Retype the text about the Echo Chamber attack from "The Echo Chamber attack is" up to and including "the established narrative.".

**Study text**.
_ _ _ _

However, with new features come new styles of attacks. One notable example is the echo chamber attack, a jailbreak technique that emerged in response to changes introduced in GPT-5’s “safe completion” behavior.

The Echo Chamber attack is a jailbreak technique demonstrated against GPT-5 that exploits its new “safe completions” safety system. Instead of using direct trigger words or obvious unsafe requests, the attacker poisons the model’s conversational context over multiple turns with benign-sounding prompts that subtly point toward an unsafe objective. Each response from the model is then leveraged in subsequent turns to reinforce this hidden goal, creating a feedback loop, an “echo chamber, that steers the conversation toward prohibited content without tripping the model’s refusal mechanisms. For GPT-5, researchers used a storytelling frame, starting with an innocent request to make sentences from specific words, then progressively guiding the plot so that harmful instructions appeared as a natural continuation of the established narrative.

_ _ _ _

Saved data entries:

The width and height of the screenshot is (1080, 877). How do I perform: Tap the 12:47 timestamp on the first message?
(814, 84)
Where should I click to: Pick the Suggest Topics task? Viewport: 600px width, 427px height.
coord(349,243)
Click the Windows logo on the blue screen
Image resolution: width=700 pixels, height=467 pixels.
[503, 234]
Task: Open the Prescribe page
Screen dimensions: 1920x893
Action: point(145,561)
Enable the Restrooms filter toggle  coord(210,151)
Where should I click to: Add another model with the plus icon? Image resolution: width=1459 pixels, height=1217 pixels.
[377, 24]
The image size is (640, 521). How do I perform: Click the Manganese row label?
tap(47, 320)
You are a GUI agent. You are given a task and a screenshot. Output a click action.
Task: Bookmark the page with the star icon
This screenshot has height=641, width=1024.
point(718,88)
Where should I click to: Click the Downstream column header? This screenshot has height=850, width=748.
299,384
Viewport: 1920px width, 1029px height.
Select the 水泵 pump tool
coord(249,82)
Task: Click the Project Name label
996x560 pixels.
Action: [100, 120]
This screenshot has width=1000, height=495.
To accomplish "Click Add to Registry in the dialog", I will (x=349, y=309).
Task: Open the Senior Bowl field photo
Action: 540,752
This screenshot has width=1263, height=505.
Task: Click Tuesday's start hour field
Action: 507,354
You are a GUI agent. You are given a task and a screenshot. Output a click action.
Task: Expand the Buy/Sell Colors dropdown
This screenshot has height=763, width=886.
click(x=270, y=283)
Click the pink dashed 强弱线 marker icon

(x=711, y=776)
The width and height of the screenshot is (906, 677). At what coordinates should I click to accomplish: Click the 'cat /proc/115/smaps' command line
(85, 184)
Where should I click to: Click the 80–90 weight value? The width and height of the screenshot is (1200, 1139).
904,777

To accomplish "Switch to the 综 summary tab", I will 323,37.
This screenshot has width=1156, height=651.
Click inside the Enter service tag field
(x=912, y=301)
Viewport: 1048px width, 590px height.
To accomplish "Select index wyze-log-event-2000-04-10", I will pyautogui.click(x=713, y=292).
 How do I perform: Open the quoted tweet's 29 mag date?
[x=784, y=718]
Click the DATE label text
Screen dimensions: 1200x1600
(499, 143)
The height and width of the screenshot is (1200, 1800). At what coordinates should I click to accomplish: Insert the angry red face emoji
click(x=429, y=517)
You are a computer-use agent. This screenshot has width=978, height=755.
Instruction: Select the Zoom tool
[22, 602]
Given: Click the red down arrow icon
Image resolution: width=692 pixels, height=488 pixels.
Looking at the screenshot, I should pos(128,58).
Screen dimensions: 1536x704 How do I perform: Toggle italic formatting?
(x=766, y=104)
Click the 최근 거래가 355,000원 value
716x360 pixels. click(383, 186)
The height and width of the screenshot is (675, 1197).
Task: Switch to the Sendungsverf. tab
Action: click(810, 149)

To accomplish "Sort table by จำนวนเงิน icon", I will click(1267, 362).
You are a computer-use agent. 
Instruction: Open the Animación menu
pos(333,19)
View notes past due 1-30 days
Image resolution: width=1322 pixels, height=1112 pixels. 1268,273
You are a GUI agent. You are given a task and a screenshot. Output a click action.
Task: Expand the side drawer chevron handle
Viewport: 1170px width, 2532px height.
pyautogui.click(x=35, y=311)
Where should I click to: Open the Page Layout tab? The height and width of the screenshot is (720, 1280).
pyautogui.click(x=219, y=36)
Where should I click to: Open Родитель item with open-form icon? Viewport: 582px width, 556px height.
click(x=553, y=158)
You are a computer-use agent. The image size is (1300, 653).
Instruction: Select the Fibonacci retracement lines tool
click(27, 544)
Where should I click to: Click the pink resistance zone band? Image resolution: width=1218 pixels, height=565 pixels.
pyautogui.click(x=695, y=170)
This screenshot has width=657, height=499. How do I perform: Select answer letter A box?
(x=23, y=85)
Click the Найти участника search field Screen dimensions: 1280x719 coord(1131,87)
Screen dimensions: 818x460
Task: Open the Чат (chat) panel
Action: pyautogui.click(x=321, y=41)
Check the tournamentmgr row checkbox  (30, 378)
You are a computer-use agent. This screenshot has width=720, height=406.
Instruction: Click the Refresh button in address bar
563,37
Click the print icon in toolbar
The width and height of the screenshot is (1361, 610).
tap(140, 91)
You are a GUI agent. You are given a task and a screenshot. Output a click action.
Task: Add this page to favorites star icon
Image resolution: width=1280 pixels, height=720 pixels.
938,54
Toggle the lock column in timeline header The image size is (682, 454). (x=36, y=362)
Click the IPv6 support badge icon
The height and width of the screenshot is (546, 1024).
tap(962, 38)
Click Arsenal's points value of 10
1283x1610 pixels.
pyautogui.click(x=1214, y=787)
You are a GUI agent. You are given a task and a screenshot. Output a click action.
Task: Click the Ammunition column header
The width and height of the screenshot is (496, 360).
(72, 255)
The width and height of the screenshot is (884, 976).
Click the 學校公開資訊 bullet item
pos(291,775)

_ _ _ _

**Finished task**.
The Echo Chamber attack is a jailbreak technique demonstrated against GPT-5 that exploits its new “safe completions” safety system. Instead of using direct trigger words or obvious unsafe requests, the attacker poisons the model’s conversational context over multiple turns with benign-sounding prompts that subtly point toward an unsafe objective. Each response from the model is then leveraged in subsequent turns to reinforce this hidden goal, creating a feedback loop, an “echo chamber, that steers the conversation toward prohibited content without tripping the model’s refusal mechanisms. For GPT-5, researchers used a storytelling frame, starting with an innocent request to make sentences from specific words, then progressively guiding the plot so that harmful instructions appeared as a natural continuation of the established narrative.